The Business Council of Australia is calling for a pay rise for some teachers to more than $130,000 a year, saying talented people avoid the profession because of low pay.

Education Minister John Della Bosca has rejected the proposal as ludicrous because of its cost.

But Griffith High School's teachers' federation representative, Richard Wiseman, says the proposal has merit if rewards are shared fairly.

"We're ... one of the schools in the country areas that have no rental incentives, we get no incentives for transfers so ... something has to be done to make some of our locations a bit attractive for teachers," he said.
While I think the idea of raising wages of teachers to $130,000 is a bit steep, Richard Wiseman (a teacher I worked with at Griffith High School and a good bloke) is spot on when he talks here about a lack of incentives for difficult and/or out-of-the-way schools.

There just isn't enough teachers to serve the kids at Griffith. In places like Sydney and Newcastle, it is highly unusual for a school to not locate a casual teacher needed to cover lessons for any teacher who comes down sick. In Griffith, a lack of casual teachers was normal, and it was not unusual for entire classrooms of kids to be sent into the playground for the period to entertain themselves because no teacher was available to look after them.

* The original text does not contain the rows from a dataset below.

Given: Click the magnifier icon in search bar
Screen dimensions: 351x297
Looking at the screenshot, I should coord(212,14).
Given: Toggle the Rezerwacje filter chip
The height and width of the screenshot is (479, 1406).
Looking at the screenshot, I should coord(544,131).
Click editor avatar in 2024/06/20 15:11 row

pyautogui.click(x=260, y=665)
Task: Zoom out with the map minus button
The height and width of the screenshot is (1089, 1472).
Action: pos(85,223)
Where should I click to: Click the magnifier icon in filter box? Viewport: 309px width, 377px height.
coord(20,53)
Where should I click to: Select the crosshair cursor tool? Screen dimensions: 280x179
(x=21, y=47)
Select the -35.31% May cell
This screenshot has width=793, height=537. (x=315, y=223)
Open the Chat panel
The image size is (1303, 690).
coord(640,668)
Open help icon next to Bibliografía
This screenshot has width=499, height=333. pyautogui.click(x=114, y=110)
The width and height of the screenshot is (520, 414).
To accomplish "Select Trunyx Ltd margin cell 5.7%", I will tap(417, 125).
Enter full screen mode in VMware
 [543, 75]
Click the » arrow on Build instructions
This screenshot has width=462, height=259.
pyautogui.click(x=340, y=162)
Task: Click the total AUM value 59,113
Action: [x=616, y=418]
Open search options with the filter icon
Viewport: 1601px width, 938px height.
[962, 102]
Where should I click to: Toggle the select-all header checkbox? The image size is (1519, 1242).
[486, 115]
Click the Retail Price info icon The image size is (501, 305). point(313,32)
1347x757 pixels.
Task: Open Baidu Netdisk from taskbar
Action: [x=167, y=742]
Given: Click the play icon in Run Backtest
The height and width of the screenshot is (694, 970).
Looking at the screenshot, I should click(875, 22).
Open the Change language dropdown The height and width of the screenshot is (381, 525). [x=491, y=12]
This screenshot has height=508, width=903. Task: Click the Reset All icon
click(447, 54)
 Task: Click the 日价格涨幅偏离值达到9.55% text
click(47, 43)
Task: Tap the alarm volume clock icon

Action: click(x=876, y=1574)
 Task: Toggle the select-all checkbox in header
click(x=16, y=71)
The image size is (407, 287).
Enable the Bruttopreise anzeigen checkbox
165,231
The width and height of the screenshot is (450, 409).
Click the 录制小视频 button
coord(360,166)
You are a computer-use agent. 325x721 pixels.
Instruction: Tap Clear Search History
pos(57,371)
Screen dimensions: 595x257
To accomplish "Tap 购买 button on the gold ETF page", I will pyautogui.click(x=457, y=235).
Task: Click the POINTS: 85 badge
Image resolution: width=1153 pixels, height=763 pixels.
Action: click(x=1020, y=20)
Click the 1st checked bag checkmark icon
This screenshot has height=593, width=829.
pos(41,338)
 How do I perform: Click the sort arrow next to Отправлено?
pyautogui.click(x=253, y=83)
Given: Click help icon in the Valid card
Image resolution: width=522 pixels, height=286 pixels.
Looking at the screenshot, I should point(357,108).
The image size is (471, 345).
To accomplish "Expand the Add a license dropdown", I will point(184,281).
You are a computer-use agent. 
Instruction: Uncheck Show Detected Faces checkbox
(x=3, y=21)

I'm not saying that increasing wages to $130,000 will magically solve this problem (though it might eventually solve it over time), but that schools in remote and/or difficult places need some way to attract not just good quality teachers, but teachers in general.

When I moved to Griffith in 2006 to work at Griffith High School, I was welcomed with open arms by the staff at the school. They went out of their way to welcome me and make me feel at home and went overboard to ensure that I stayed for the two terms that I was working for (replacing a teacher who left suddenly at the end of term 2, who had also replaced a teacher who had left suddenly at the end of term 1). Moreover, they did this without knowing if I was actually a decent teacher or not. It made my decision to move there while leaving my family behind in Newcastle much easier to bear.

Had there been more incentives - covering the cost of moving, given a place to rent at a low price, having an extra week of summer holidays (common in outback schools where the summer heat is unbearable), the guarantee of a permanent position - then it would have been very difficult for me to want to leave and return to Newcastle.

In many ways money was not really the main issue - it has to do with job/income security and job satisfaction.